Tuesday, March 10, 2026

Recipe: Traditional roasted Thanksgiving turkey

Brothers G. William and Christopher Copeland, private chefs who have cooked at and managed several Wilmington restaurants, gave us their version of traditional Thanksgiving turkey for our feature on how local chefs prepare turkeys.

“We didn’t invent it,” G. William Copeland said. “It was kind of passed down from the gods themselves.”

The Copeland Brothers recipe:

In a disposable aluminum pan, I like to have a single layer of large cuts of onion, celery and carrot. I toss those with oil, salt, pepper, thyme, and bay leaf.

Then there’s the butter. And as for my bird, pat dry with a towel and then rub that sucker up with butter. I mean, a whole pound just coating the outside of it, with a little salt and pepper too. Then shove another half pound inside after removing the neck and organs, which I place in the pan next to the turkey.

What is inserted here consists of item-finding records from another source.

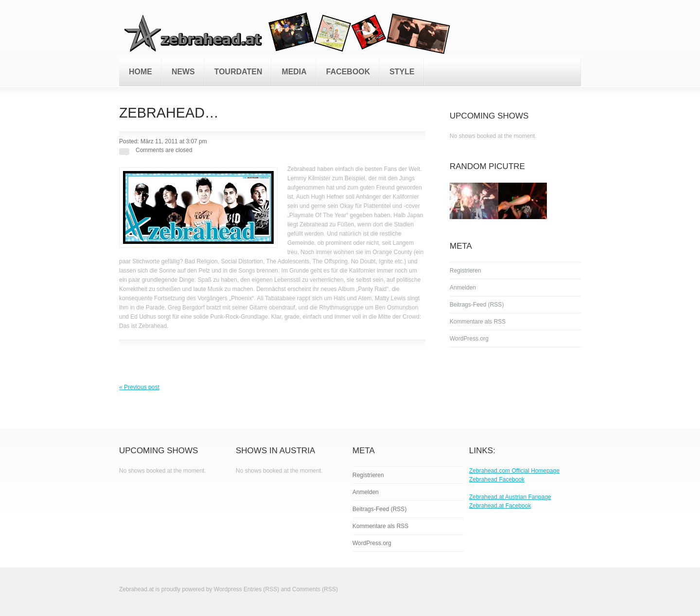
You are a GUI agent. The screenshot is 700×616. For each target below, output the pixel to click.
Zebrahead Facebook (497, 479)
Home (140, 71)
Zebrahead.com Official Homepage (514, 471)
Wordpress (228, 589)
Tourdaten (238, 71)
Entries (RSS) (261, 589)
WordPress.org (469, 339)
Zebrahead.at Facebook (500, 506)
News (183, 71)
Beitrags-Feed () (476, 305)
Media (294, 71)
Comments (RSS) (315, 589)
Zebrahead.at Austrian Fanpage (510, 497)
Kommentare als (477, 322)
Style (402, 71)
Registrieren (465, 271)
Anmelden (463, 288)
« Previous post (139, 387)
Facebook (348, 71)
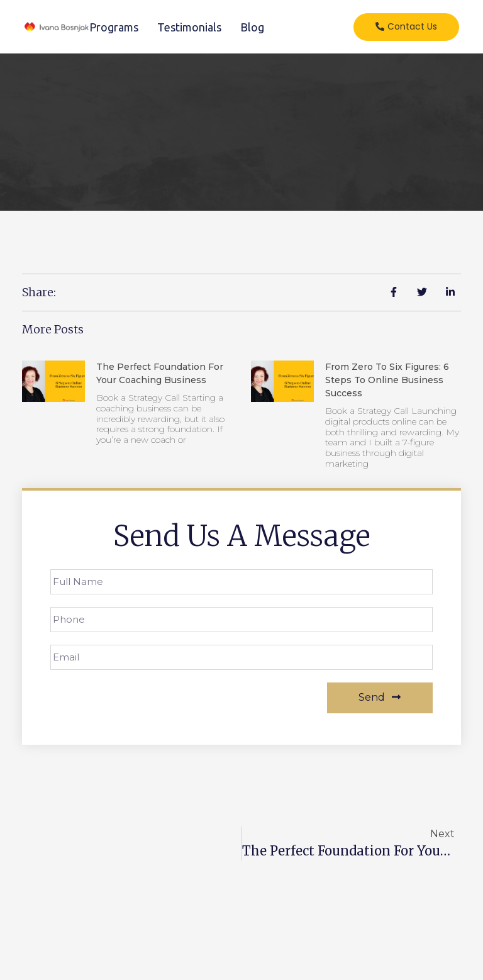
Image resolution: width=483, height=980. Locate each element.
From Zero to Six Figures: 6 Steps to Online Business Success (387, 380)
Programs (114, 27)
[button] (406, 27)
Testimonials (189, 27)
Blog (252, 27)
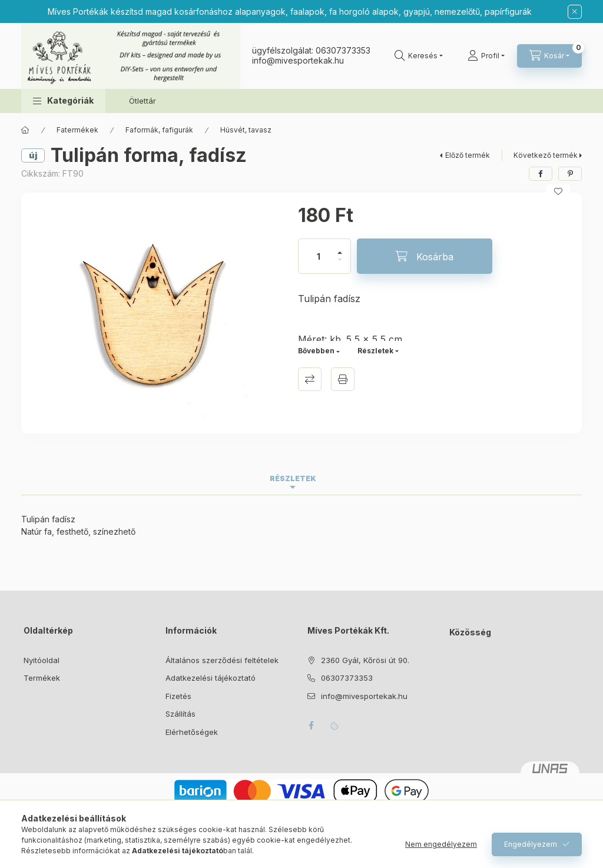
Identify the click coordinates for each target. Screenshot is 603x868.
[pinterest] (570, 174)
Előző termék (468, 155)
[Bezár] (575, 12)
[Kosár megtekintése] (549, 56)
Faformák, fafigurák (159, 130)
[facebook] (541, 174)
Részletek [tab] (293, 478)
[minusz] (340, 264)
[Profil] (486, 56)
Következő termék (545, 155)
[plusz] (340, 247)
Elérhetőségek (191, 732)
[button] (63, 101)
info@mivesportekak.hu (364, 696)
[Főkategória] (25, 130)
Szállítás (180, 714)
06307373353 (343, 50)
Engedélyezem (531, 844)
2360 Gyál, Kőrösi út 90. (365, 660)
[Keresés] (419, 56)
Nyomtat (343, 379)
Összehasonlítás (310, 379)
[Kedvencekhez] (558, 191)
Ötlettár (143, 101)
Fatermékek (77, 130)
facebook (311, 725)
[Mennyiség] (319, 256)
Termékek (42, 678)
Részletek (375, 350)
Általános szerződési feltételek (222, 660)
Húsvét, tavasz (246, 130)
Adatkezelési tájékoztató (210, 678)
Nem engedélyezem (441, 844)
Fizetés (178, 696)
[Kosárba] (425, 256)
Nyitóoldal (41, 660)
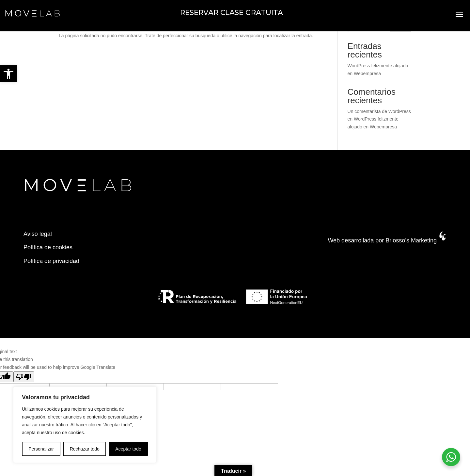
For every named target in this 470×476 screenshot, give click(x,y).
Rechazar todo (85, 449)
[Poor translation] (24, 377)
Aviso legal (38, 234)
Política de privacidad (51, 261)
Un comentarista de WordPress (379, 111)
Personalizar (41, 449)
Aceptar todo (128, 449)
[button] (8, 74)
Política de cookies (48, 247)
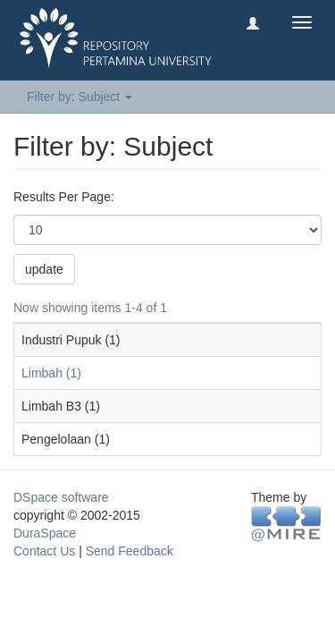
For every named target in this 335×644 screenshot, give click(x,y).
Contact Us (44, 551)
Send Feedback (130, 551)
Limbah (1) (51, 373)
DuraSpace (45, 533)
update (44, 269)
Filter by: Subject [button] (80, 97)
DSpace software (61, 497)
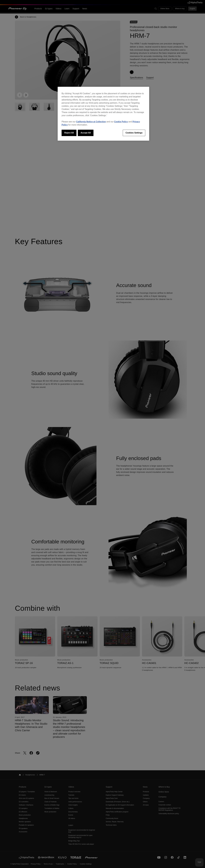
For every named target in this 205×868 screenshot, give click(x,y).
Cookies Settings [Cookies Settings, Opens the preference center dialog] (134, 133)
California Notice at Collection (91, 122)
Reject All (69, 133)
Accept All (85, 133)
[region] (103, 114)
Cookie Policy (121, 122)
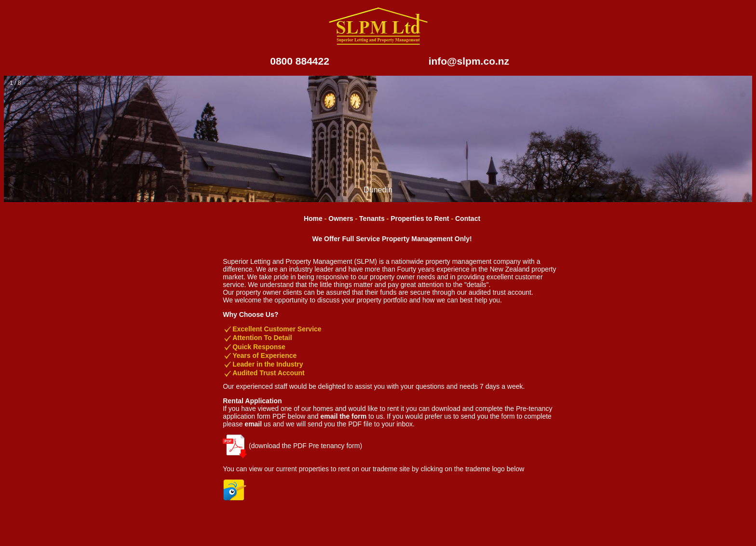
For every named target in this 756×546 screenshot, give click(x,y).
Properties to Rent (419, 218)
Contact (468, 218)
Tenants (372, 218)
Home (313, 218)
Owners (340, 218)
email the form (344, 416)
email (253, 424)
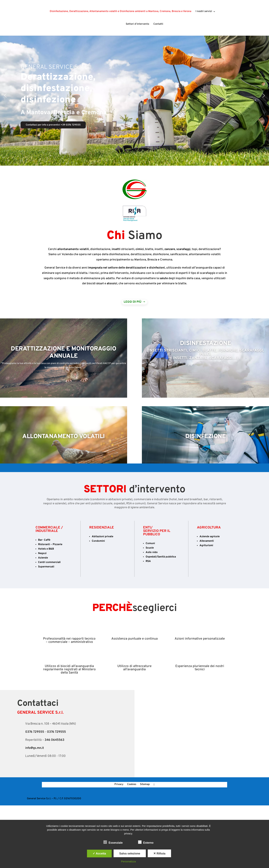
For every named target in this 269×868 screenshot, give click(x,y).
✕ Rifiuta (159, 853)
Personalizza (128, 861)
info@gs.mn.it (34, 748)
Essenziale (113, 842)
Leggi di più (132, 302)
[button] (5, 95)
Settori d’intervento (136, 24)
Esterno (146, 842)
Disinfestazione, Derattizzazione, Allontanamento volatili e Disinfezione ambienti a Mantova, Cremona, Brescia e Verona (120, 12)
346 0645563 (54, 740)
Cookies (131, 785)
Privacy (119, 785)
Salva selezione (130, 853)
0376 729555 (35, 732)
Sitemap (145, 785)
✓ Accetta (99, 853)
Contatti (157, 24)
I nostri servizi (204, 12)
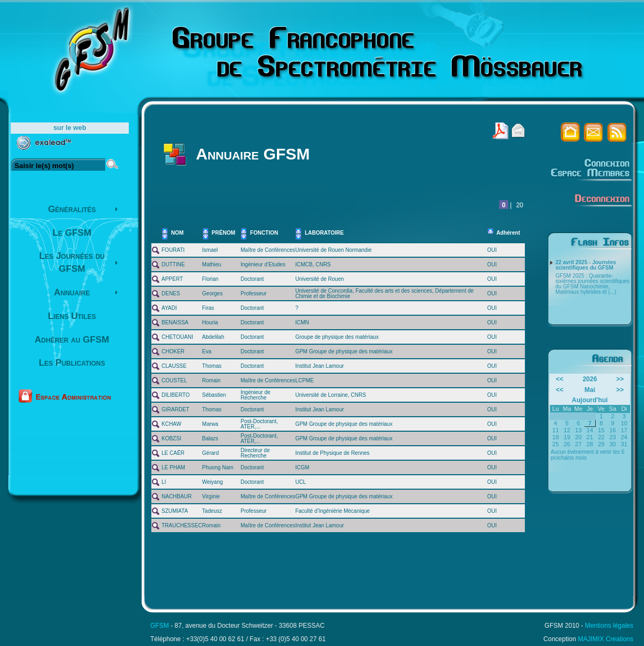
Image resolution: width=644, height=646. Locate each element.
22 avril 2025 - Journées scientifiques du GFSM (586, 265)
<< (560, 379)
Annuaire (72, 292)
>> (620, 379)
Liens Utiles (71, 316)
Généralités (71, 209)
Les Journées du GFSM (72, 262)
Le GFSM (72, 233)
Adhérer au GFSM (72, 339)
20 (519, 205)
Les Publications (72, 362)
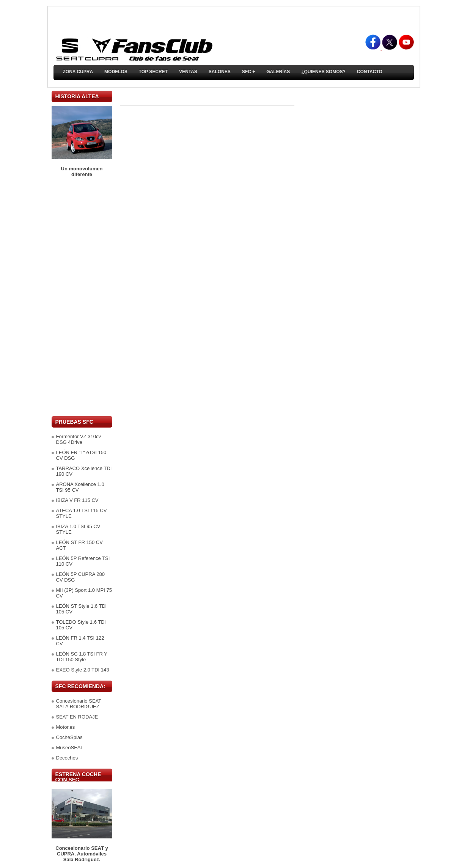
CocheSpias (69, 737)
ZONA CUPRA (78, 72)
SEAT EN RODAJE (77, 717)
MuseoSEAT (70, 747)
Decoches (67, 758)
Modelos (116, 72)
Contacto (370, 72)
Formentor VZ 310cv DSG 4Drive (79, 439)
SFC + (248, 72)
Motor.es (66, 727)
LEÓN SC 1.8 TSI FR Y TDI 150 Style (82, 657)
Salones (220, 72)
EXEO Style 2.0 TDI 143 (83, 670)
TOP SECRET (153, 72)
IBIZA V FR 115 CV (77, 500)
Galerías (278, 72)
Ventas (188, 72)
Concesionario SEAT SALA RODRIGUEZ (79, 704)
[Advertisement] (82, 297)
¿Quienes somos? (323, 72)
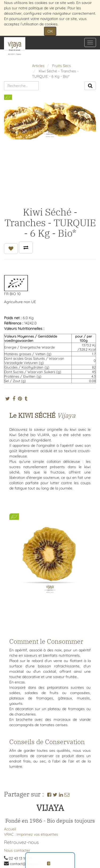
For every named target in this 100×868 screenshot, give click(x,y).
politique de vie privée (47, 8)
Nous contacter (17, 850)
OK (50, 31)
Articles (38, 66)
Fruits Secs (62, 66)
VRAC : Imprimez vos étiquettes (31, 834)
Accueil (10, 829)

I preheat my over to 500 and put the pan on the lowest rack for 30 mins. Then I turn the oven down to 350 and let the oven do the work. Turning the pan every so often. Basting here and there. It’s a lot of work to get turkey right, but come on, this is what everyone is waiting for.

Maintain vigilance. You’re waiting for the center of the turkey breast to reach 165 degrees. Usually about two and a half hours. But it all depends on the size.

When the turkey is done, you want it to rest for a little bit, or the juices will all be lost when you carve it.

While you wait – and it can be a hellish wait, I know – I usually strain all the drippings from the pain and use that to start my gravy. That’s a whole other story, though.